• _Instructions for the task_: Once the line with "Given: Open @dnana89 profile handle link" is found in the material, write out that line and every later line exactly, through the end.

• _Data_:

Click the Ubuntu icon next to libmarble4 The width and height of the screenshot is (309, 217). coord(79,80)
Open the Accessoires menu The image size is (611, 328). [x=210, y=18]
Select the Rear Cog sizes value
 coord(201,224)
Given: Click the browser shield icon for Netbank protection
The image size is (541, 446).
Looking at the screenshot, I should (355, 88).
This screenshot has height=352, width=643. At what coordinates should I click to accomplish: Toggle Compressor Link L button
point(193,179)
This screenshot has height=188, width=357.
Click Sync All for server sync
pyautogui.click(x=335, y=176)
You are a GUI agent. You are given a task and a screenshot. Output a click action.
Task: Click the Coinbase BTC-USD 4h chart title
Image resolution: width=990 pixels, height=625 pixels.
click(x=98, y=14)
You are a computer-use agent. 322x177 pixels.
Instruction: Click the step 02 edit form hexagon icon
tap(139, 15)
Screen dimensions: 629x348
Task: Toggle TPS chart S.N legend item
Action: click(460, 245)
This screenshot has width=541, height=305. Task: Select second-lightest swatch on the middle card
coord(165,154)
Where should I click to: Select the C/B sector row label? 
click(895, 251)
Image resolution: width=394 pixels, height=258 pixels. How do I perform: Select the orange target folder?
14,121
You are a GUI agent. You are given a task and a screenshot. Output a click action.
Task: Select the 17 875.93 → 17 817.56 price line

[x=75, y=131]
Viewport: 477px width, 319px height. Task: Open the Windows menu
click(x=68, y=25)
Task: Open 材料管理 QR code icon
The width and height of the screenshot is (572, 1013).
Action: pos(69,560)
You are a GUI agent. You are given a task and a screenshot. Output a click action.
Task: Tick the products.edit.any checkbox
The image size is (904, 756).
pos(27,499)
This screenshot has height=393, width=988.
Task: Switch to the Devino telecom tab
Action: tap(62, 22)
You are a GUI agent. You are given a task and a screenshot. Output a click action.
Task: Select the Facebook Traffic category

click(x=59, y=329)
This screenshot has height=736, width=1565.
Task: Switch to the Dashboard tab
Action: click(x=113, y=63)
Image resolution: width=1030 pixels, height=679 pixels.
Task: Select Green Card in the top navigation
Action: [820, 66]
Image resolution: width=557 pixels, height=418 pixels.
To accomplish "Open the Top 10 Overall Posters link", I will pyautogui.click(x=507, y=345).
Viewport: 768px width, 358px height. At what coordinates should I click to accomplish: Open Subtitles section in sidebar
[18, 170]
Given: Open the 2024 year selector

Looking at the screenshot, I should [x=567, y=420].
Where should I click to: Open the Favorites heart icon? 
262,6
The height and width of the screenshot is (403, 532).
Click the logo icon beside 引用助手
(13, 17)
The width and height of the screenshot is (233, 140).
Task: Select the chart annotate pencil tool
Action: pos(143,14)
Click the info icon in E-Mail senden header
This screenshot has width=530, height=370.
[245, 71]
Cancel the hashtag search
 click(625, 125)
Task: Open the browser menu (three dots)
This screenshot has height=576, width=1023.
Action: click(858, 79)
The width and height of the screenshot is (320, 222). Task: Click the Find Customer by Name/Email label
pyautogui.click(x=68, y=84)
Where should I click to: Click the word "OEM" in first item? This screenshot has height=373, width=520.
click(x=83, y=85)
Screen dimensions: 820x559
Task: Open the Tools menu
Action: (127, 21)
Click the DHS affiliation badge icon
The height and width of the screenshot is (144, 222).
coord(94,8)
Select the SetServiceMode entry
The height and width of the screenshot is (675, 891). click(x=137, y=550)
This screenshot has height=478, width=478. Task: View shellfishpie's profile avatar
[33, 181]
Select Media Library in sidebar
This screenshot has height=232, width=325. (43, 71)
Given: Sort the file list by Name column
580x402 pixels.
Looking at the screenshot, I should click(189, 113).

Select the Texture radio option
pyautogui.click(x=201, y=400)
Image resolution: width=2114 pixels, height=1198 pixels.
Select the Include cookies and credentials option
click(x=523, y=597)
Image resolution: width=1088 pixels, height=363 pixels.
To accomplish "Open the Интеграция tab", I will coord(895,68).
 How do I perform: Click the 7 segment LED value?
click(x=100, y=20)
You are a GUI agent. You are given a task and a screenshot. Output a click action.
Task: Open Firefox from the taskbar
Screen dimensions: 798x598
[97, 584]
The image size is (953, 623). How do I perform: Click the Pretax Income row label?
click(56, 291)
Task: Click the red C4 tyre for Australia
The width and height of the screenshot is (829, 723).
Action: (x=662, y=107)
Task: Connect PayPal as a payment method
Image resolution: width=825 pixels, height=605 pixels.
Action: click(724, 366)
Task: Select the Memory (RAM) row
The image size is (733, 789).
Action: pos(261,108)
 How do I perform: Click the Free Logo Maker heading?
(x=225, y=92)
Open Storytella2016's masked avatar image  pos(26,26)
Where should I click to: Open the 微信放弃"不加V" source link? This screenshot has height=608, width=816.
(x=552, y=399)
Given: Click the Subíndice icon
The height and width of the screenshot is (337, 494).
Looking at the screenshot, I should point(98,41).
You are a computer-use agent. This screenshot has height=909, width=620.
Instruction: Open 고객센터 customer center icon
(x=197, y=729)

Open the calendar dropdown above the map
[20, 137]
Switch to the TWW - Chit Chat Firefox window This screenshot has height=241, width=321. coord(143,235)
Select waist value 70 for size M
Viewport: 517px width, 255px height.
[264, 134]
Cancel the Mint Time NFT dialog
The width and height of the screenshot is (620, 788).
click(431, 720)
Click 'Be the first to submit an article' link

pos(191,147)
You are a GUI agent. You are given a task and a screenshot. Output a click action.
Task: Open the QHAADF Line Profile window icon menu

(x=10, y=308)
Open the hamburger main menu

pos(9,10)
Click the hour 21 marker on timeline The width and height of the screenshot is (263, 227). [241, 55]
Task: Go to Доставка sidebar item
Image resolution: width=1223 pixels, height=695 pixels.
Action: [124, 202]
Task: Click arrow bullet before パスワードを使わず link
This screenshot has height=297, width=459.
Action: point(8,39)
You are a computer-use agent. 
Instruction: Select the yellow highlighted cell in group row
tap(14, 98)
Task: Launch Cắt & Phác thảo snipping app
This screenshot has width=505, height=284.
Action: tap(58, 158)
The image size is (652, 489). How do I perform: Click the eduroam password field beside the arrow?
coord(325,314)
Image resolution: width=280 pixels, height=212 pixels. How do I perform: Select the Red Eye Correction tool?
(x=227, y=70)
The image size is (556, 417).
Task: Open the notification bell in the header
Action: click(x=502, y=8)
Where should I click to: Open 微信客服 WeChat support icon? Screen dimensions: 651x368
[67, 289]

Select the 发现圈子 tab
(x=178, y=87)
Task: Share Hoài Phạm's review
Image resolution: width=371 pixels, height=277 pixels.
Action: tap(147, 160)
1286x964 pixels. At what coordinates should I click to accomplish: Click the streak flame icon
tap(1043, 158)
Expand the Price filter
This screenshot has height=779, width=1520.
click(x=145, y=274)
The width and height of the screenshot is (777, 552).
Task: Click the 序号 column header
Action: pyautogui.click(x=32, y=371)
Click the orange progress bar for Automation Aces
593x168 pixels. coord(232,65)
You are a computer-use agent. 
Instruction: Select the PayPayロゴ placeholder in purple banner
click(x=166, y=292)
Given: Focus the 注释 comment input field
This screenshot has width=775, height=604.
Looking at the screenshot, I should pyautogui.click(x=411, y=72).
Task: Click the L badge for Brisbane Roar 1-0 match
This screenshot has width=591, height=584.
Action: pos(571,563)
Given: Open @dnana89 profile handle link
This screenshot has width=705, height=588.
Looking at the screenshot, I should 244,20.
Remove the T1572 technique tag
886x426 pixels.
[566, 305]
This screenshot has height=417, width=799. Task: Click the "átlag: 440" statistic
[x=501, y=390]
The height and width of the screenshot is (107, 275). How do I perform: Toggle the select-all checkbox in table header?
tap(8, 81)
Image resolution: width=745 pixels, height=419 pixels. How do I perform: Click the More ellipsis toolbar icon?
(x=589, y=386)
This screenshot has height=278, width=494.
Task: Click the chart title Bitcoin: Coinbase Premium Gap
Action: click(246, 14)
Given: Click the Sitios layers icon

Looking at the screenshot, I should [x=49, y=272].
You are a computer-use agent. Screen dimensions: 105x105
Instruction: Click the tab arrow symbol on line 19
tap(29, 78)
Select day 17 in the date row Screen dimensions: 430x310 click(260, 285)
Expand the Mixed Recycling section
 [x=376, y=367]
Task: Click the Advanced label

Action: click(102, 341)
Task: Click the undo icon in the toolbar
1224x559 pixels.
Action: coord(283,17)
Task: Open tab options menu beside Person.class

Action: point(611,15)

• _Answer area_:
Given: Open @dnana89 profile handle link
This screenshot has width=705, height=588.
Looking at the screenshot, I should 244,20.
Remove the T1572 technique tag
886x426 pixels.
[566, 305]
This screenshot has height=417, width=799. Task: Click the "átlag: 440" statistic
[x=501, y=390]
The height and width of the screenshot is (107, 275). How do I perform: Toggle the select-all checkbox in table header?
tap(8, 81)
Image resolution: width=745 pixels, height=419 pixels. How do I perform: Click the More ellipsis toolbar icon?
(x=589, y=386)
This screenshot has height=278, width=494.
Task: Click the chart title Bitcoin: Coinbase Premium Gap
Action: click(246, 14)
Given: Click the Sitios layers icon

Looking at the screenshot, I should [x=49, y=272].
You are a computer-use agent. Screen dimensions: 105x105
Instruction: Click the tab arrow symbol on line 19
tap(29, 78)
Select day 17 in the date row Screen dimensions: 430x310 click(260, 285)
Expand the Mixed Recycling section
 [x=376, y=367]
Task: Click the Advanced label

Action: click(102, 341)
Task: Click the undo icon in the toolbar
1224x559 pixels.
Action: coord(283,17)
Task: Open tab options menu beside Person.class

Action: point(611,15)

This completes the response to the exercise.